Exercise: Nothing but the pictures is dropped; write out all the remaining data below exactly.

Supplied material:

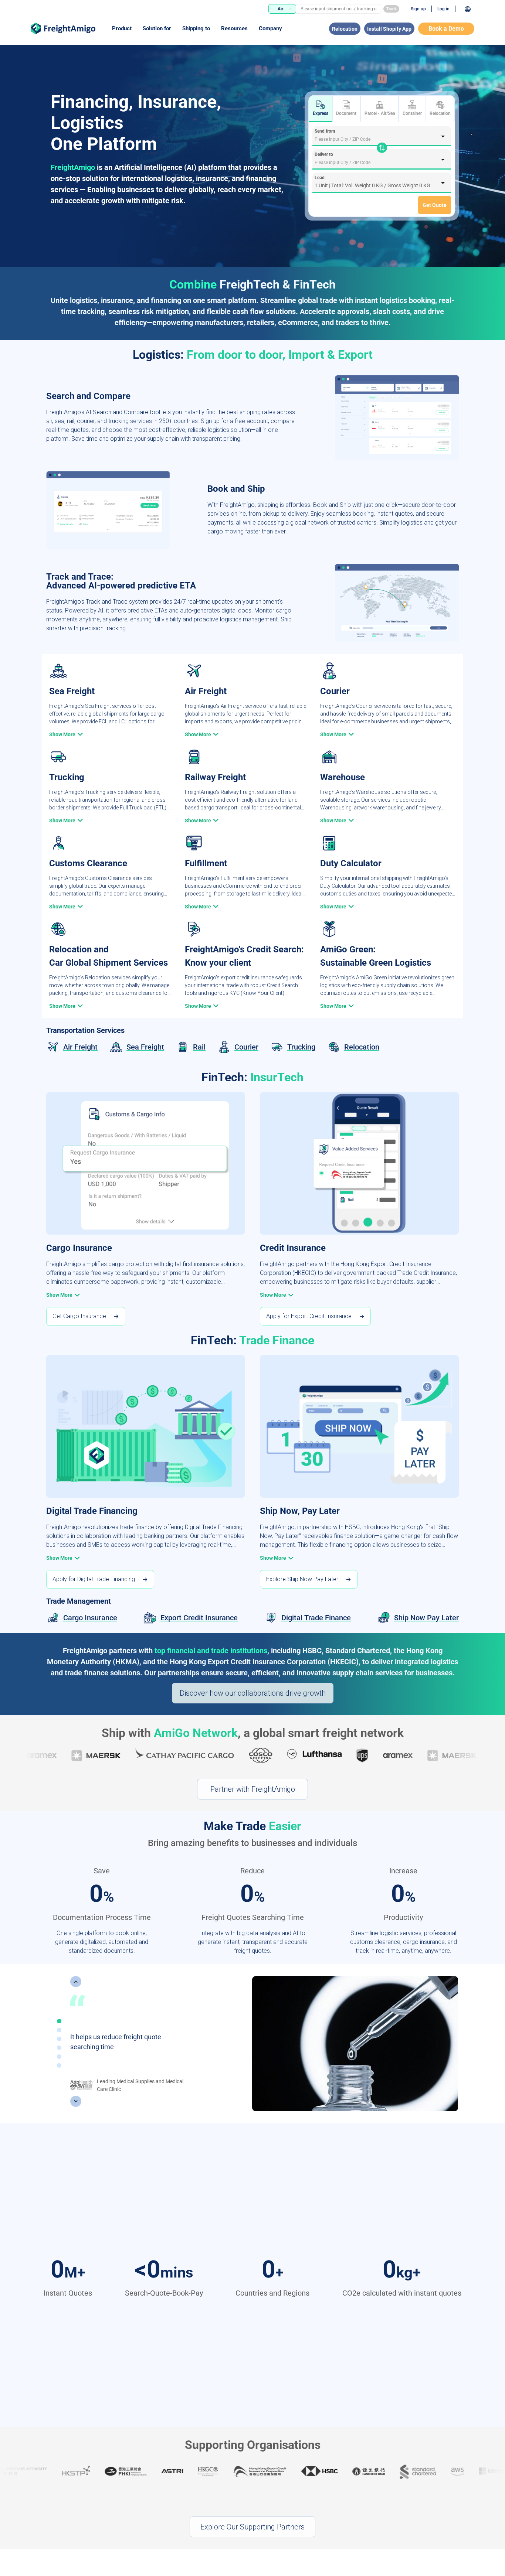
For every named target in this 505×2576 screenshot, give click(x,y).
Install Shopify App (389, 29)
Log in (443, 8)
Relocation (344, 29)
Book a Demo (446, 28)
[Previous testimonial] (75, 1981)
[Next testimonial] (75, 2101)
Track (391, 8)
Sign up (418, 8)
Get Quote (435, 205)
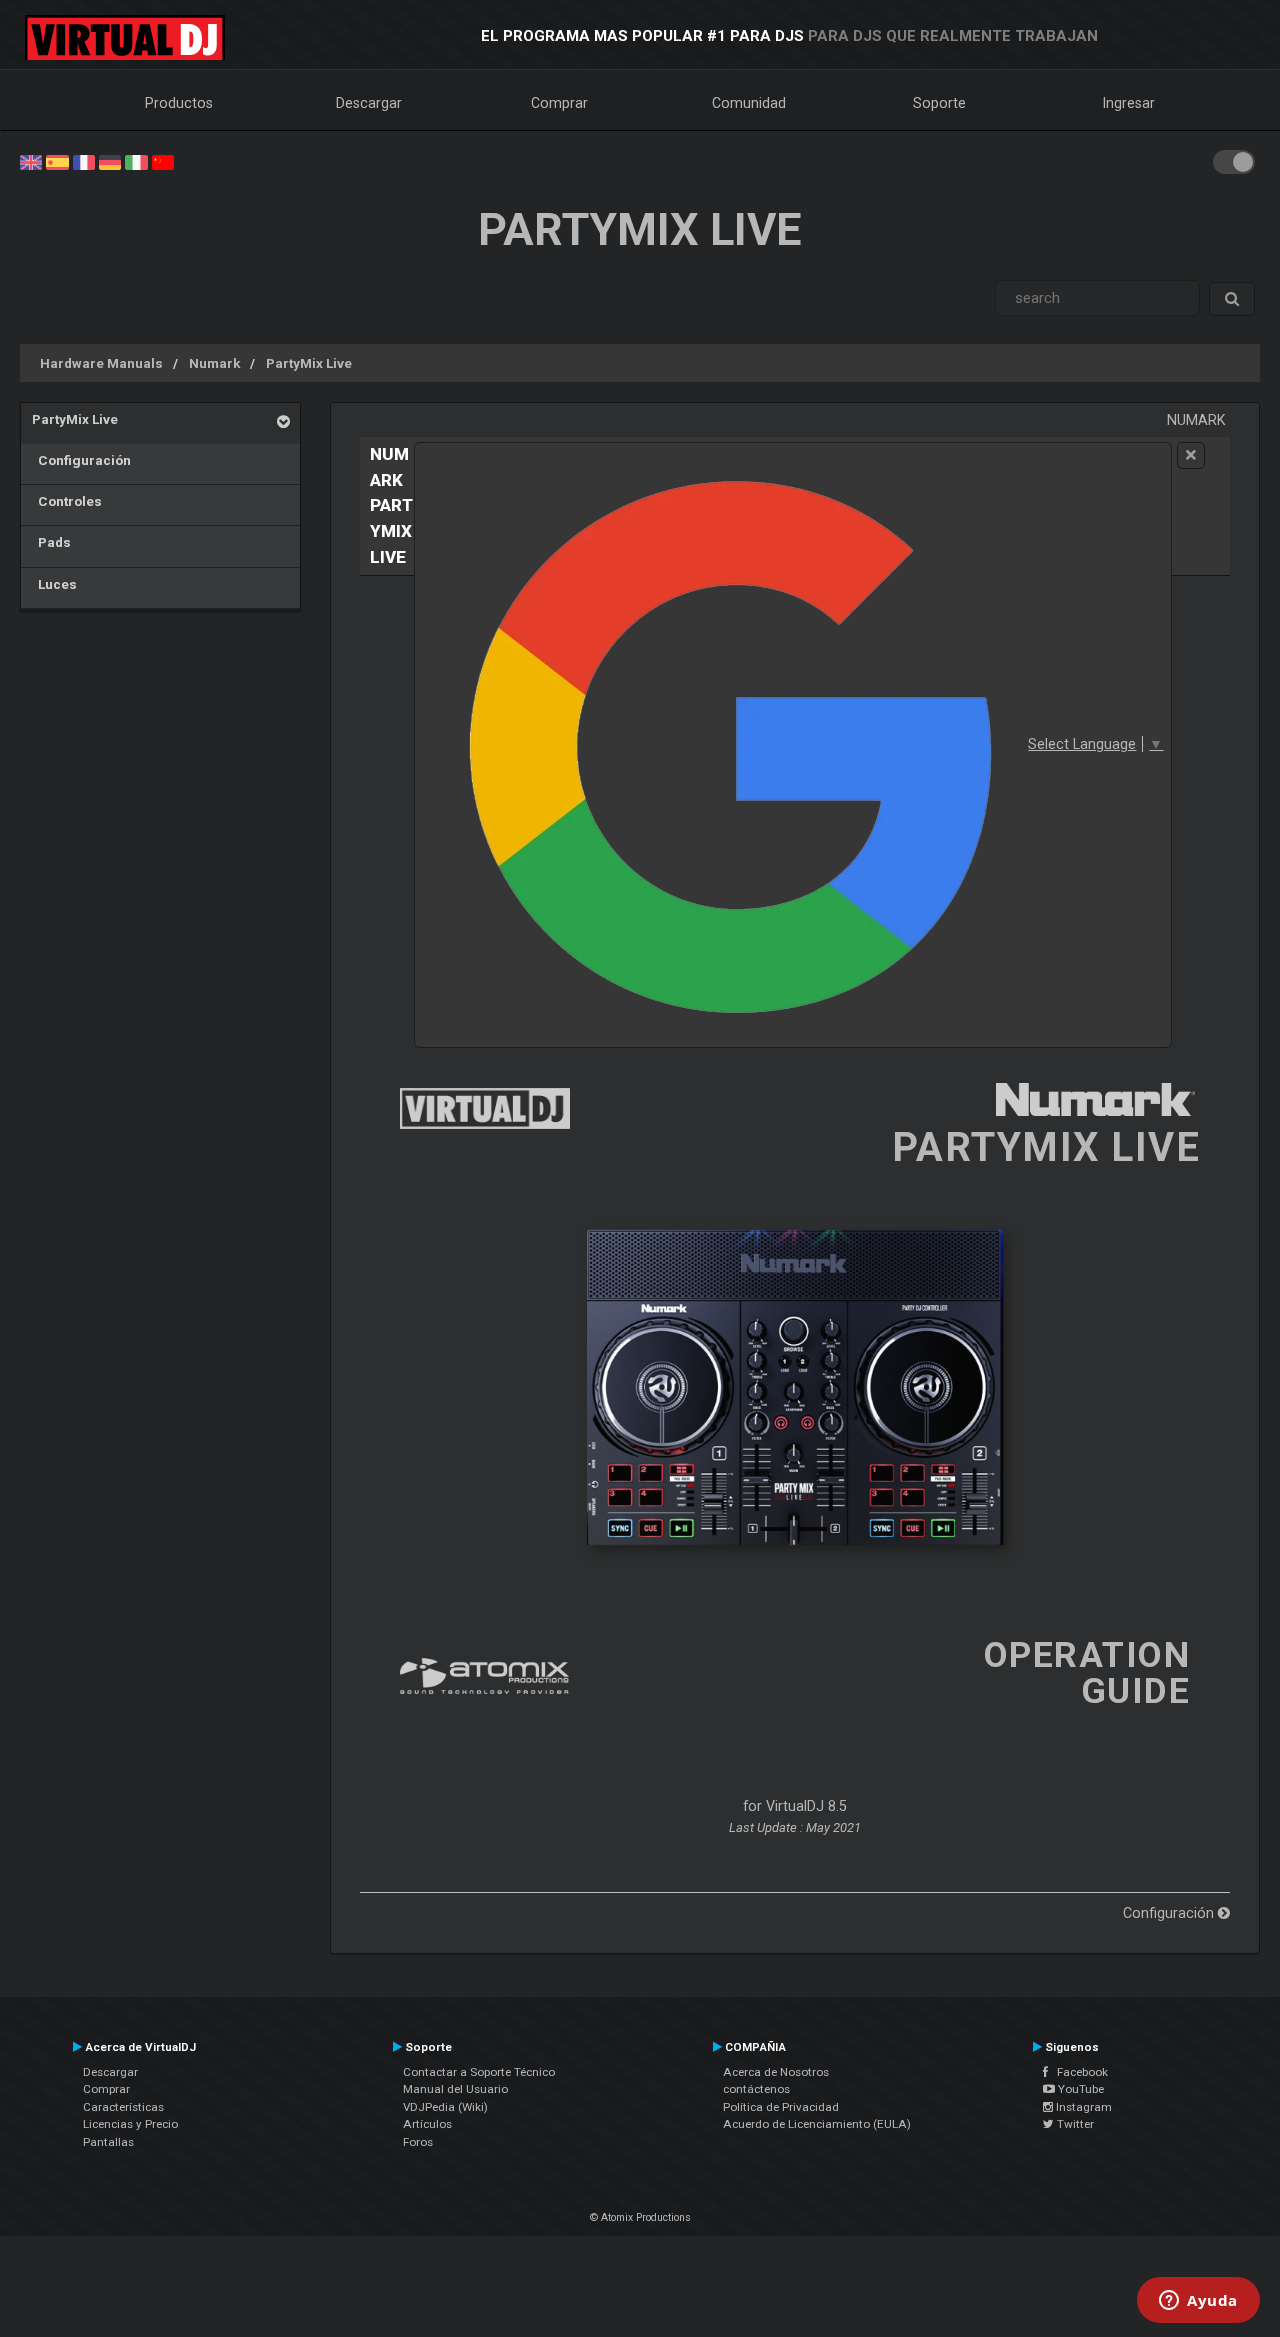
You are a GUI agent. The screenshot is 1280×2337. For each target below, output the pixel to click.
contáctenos (756, 2089)
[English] (31, 161)
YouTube (1079, 2089)
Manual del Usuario (455, 2089)
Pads (51, 542)
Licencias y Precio (130, 2124)
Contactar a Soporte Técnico (479, 2072)
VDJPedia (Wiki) (445, 2107)
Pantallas (108, 2142)
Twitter (1074, 2124)
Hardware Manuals (101, 363)
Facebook (1078, 2072)
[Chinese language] (163, 161)
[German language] (110, 161)
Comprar (559, 103)
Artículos (427, 2124)
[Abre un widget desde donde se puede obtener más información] (1198, 2302)
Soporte (939, 103)
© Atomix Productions (640, 2217)
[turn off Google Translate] (1191, 455)
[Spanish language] (57, 161)
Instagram (1082, 2107)
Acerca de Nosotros (776, 2072)
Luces (54, 584)
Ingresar (1129, 103)
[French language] (84, 161)
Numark (214, 363)
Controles (67, 501)
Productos (179, 103)
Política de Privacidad (781, 2107)
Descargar (369, 103)
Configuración (81, 460)
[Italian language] (136, 161)
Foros (418, 2142)
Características (123, 2107)
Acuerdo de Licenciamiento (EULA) (817, 2124)
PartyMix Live (309, 363)
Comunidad (749, 103)
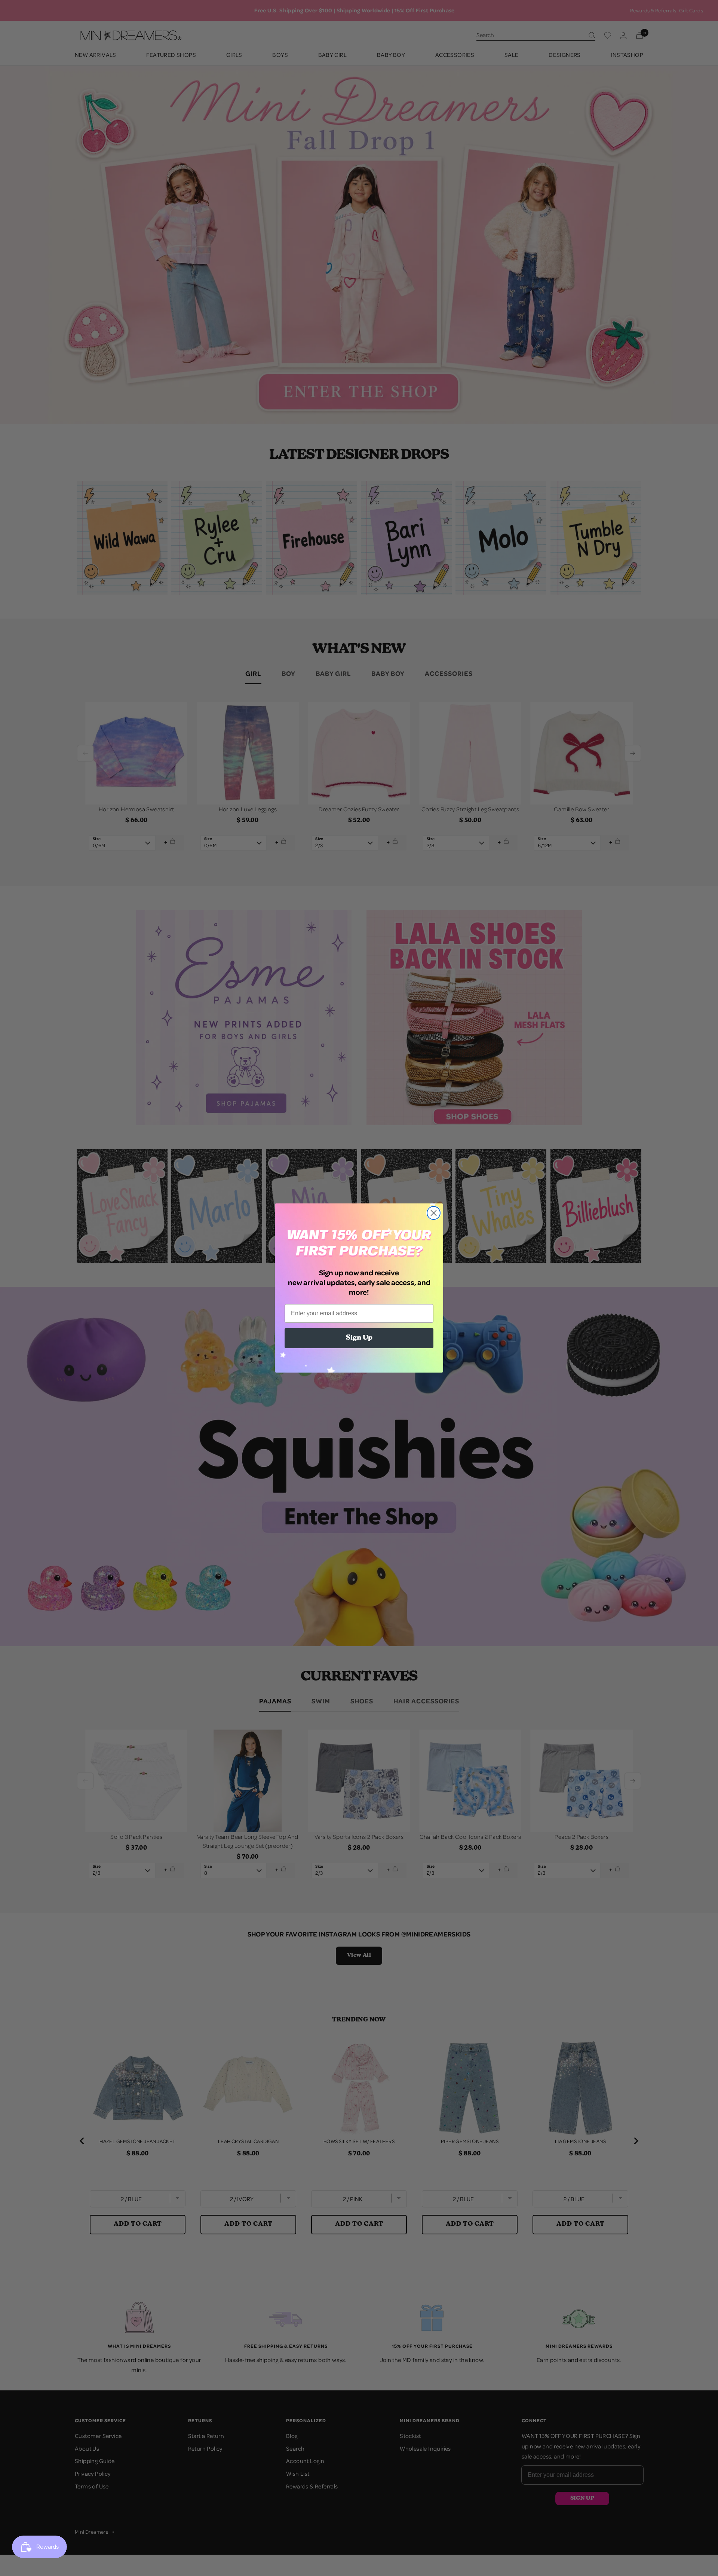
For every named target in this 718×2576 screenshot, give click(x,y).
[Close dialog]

Reply:
For every named target in this 505×2576 screenshot, give click(x,y).
Install Shopify App (389, 29)
Log in (443, 8)
Relocation (344, 29)
Book a Demo (446, 28)
[Previous testimonial] (75, 1981)
[Next testimonial] (75, 2101)
Track (391, 8)
Sign up (418, 8)
Get Quote (435, 205)
You are a GUI agent. The screenshot is 1280×2337. For each target below, output the pixel to click.
contáctenos (756, 2089)
[English] (31, 161)
YouTube (1079, 2089)
Manual del Usuario (455, 2089)
Pads (51, 542)
Licencias y Precio (130, 2124)
Contactar a Soporte Técnico (479, 2072)
VDJPedia (Wiki) (445, 2107)
Pantallas (108, 2142)
Twitter (1074, 2124)
Hardware Manuals (101, 363)
Facebook (1078, 2072)
[Chinese language] (163, 161)
[German language] (110, 161)
Comprar (559, 103)
Artículos (427, 2124)
[Abre un widget desde donde se puede obtener más información] (1198, 2302)
Soporte (939, 103)
© Atomix Productions (640, 2217)
[turn off Google Translate] (1191, 455)
[Spanish language] (57, 161)
Instagram (1082, 2107)
Acerca de Nosotros (776, 2072)
Luces (54, 584)
Ingresar (1129, 103)
[French language] (84, 161)
Numark (214, 363)
Controles (67, 501)
Productos (179, 103)
Política de Privacidad (781, 2107)
Descargar (369, 103)
Configuración (81, 460)
[Italian language] (136, 161)
Foros (418, 2142)
Características (123, 2107)
Acuerdo de Licenciamiento (EULA) (817, 2124)
PartyMix Live (309, 363)
Comunidad (749, 103)
For every named target in this 718×2576 screenshot, give click(x,y).
[Close dialog]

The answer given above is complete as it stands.